The decision to end the Saudi embargo came just weeks after President Trump’s adviser and son-in-law, Jared Kushner, visited Saudi Arabia and Qatar in a final push to secure a diplomatic breakthrough. It also comes just ahead of President-elect Joe Biden’s swearing in.
Analysts say the kingdom may be seeking to give the Trump administration a final diplomatic victory as well as remove stumbling blocks to building warm relations with the Biden administration, which is expected to take a firmer stance toward the KSA.
Qatar Blockade A Costly Affair
The three-and-a-half-year blockade against Qatar by its neighbors has been immensely costly to both Qatar’s economy and Gulf unity.
The embargo also proved politically counterproductive by the Saudi-led bloc as it pushed Qatar closer to their ideological rivals – Turkey and Iran.

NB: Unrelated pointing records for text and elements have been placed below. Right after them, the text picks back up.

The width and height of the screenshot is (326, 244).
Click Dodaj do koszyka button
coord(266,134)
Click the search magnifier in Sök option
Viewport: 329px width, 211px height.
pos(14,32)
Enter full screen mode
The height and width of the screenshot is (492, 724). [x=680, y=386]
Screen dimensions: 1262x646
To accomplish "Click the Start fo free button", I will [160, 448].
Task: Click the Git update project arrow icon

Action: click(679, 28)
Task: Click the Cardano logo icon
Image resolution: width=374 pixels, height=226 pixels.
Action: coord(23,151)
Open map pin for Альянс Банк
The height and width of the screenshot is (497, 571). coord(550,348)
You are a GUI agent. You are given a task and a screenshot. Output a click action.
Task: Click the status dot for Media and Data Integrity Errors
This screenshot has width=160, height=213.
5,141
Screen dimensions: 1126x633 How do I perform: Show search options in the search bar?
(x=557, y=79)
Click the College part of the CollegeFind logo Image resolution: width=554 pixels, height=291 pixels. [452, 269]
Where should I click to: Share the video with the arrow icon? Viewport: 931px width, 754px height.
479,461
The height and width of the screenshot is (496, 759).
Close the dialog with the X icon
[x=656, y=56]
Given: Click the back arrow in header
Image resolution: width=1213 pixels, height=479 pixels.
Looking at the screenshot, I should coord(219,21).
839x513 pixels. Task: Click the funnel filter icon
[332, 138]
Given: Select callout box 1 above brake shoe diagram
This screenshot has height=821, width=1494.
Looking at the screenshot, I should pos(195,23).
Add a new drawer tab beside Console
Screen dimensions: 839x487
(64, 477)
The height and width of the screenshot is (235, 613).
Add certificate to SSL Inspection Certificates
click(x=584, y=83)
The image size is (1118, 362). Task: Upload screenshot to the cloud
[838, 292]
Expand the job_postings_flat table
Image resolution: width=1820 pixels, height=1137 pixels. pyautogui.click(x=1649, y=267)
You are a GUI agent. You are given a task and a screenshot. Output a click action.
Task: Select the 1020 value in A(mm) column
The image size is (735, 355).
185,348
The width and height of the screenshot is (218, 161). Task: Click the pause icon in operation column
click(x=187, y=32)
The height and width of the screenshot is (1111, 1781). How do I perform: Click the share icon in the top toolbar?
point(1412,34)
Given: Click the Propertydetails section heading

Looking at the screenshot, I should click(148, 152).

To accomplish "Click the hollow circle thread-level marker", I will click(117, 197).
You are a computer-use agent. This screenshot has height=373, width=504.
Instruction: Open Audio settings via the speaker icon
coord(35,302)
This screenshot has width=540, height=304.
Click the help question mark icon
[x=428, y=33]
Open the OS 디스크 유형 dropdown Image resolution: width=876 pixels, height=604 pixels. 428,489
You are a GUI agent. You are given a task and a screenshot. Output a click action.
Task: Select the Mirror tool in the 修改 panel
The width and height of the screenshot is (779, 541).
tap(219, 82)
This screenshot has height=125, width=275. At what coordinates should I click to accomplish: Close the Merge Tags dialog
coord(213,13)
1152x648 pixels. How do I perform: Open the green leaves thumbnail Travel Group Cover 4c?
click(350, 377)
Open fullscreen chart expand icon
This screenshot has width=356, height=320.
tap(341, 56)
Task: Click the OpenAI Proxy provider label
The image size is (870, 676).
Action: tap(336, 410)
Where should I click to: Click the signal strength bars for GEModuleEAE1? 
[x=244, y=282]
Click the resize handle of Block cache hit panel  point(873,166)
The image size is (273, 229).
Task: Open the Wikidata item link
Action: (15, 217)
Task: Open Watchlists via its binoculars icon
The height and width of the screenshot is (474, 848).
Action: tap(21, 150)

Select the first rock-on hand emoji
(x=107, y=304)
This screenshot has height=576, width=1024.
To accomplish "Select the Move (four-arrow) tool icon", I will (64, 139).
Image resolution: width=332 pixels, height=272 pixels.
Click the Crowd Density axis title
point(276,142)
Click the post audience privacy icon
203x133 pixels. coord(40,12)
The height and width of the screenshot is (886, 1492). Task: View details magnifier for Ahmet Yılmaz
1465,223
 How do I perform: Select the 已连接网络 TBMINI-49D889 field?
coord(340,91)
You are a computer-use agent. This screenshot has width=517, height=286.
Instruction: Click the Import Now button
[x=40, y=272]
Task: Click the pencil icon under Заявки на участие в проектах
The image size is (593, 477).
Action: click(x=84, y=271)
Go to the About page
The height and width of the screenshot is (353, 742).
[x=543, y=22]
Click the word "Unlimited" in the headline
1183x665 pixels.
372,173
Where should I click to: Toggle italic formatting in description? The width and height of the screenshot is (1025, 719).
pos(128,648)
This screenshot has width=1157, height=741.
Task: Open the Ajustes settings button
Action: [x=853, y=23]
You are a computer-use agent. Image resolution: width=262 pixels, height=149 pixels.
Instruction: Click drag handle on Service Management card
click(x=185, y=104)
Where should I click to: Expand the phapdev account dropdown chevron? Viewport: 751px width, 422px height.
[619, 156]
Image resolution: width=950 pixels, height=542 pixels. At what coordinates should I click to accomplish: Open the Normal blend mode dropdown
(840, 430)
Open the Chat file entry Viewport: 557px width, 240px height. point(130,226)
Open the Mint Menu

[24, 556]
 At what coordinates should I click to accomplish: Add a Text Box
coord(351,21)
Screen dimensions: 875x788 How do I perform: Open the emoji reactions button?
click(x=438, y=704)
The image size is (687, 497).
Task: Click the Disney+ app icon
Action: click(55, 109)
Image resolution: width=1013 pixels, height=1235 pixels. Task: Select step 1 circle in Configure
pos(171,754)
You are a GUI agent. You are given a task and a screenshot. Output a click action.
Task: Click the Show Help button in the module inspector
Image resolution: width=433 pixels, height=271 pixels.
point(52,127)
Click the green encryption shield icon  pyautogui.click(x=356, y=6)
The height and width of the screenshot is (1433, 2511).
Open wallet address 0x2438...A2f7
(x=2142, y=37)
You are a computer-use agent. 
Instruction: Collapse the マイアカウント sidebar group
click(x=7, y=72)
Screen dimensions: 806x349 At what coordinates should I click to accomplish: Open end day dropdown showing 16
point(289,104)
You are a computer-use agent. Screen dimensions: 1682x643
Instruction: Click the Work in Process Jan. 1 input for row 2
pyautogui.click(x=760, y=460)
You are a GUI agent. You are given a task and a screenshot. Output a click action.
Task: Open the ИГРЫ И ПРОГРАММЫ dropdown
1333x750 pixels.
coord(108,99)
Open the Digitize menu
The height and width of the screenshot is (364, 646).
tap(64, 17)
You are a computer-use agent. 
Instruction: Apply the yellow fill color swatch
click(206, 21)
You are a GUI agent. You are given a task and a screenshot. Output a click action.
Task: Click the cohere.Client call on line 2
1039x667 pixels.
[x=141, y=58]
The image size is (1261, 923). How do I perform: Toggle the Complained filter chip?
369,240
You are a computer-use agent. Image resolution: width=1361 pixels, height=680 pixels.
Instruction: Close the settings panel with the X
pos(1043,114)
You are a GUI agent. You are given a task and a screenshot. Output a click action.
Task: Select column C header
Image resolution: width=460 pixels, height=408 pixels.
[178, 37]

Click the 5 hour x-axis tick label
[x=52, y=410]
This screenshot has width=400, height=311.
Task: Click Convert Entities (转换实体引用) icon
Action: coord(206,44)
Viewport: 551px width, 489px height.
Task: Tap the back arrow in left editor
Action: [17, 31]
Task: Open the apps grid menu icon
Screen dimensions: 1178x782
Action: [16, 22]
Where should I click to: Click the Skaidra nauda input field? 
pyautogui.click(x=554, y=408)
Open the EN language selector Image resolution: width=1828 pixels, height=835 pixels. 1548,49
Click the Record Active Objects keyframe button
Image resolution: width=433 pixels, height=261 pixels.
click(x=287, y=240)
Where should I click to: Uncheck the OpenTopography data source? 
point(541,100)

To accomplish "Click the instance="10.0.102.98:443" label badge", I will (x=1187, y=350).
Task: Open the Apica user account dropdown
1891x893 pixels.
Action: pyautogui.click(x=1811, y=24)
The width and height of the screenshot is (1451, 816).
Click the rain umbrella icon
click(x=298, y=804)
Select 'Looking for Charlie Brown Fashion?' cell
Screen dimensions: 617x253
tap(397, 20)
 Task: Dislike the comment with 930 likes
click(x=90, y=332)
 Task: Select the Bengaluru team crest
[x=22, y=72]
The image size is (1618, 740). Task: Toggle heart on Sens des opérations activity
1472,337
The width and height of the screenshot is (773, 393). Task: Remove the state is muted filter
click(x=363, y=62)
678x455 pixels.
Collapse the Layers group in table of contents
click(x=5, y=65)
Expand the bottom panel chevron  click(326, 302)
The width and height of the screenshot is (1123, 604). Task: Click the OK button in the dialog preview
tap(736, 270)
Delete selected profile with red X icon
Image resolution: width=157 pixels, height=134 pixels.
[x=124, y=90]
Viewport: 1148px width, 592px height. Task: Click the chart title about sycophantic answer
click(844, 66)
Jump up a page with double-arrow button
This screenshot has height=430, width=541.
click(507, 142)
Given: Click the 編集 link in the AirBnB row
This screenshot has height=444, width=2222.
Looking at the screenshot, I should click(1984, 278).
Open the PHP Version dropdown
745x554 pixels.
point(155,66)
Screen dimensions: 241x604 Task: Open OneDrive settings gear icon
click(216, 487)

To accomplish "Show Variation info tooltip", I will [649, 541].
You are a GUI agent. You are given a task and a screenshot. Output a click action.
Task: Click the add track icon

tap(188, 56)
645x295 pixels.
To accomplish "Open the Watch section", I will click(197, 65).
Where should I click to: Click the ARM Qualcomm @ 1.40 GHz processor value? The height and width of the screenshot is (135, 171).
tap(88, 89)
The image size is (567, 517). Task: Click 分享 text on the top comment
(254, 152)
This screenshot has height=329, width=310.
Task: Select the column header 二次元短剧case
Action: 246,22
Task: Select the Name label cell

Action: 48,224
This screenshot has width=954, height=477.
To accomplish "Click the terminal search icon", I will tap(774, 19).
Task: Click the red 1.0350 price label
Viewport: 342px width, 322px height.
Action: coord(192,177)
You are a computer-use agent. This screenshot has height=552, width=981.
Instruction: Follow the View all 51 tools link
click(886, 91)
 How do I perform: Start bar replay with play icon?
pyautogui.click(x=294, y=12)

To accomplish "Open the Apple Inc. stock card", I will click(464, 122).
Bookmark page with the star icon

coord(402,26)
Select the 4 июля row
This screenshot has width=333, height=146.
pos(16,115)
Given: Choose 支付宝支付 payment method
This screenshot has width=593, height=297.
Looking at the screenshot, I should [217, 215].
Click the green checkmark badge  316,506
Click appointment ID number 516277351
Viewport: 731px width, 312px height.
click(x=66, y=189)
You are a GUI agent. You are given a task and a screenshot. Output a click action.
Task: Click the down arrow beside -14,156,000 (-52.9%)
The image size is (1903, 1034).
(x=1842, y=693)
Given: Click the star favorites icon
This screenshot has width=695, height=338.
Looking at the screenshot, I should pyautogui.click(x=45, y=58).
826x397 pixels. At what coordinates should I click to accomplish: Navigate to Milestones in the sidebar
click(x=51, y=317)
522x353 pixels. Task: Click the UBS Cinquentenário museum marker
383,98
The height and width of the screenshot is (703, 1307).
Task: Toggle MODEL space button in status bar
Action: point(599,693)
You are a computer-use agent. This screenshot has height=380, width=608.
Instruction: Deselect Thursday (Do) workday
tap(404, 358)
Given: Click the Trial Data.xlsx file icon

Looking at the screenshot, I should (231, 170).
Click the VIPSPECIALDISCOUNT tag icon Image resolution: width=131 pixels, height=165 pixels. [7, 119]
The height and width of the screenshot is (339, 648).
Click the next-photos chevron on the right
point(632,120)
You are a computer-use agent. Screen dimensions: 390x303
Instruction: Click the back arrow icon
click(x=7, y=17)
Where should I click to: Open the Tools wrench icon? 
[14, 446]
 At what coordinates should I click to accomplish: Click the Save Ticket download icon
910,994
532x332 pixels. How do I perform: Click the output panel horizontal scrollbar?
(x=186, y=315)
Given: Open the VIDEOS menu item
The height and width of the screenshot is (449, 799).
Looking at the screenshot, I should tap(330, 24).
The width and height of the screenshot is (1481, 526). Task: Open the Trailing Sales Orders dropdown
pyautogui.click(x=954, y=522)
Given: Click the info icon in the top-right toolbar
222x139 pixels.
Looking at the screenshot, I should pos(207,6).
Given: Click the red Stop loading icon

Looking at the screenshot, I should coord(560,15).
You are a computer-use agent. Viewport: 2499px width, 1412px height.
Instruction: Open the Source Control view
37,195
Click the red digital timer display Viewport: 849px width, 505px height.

Beyond the diplomatic rhetoric and optics, the UAE still has grave doubts that Qatar would change its ways.
Qataris are also unlikely to easily forget what they see as a stab in the back by their Arab neighbors.
What was the dispute about?
Qatar has long pursued an ambitious foreign policy with different priorities to most other Gulf states, but two key issues particularly angered its neighbours.
One is Qatar’s support for certain Islamists groups, particularly the Muslim Brotherhood – which has been branded a terrorist organization by some Gulf states, primarily because of political reasons.
Qatar acknowledges providing assistance to the Muslim Brotherhood and a few other Islamist groups having no track record of terrorism but it denies aiding groups with a proven terrorism record like al-Qaeda or Islamic State (IS).
The other key issue is Qatar’s ties with Iran, with which it shares the world’s largest gas field. The Shia Muslim power, Tehran is the main regional rival of Sunni Muslim Saudi Arabia.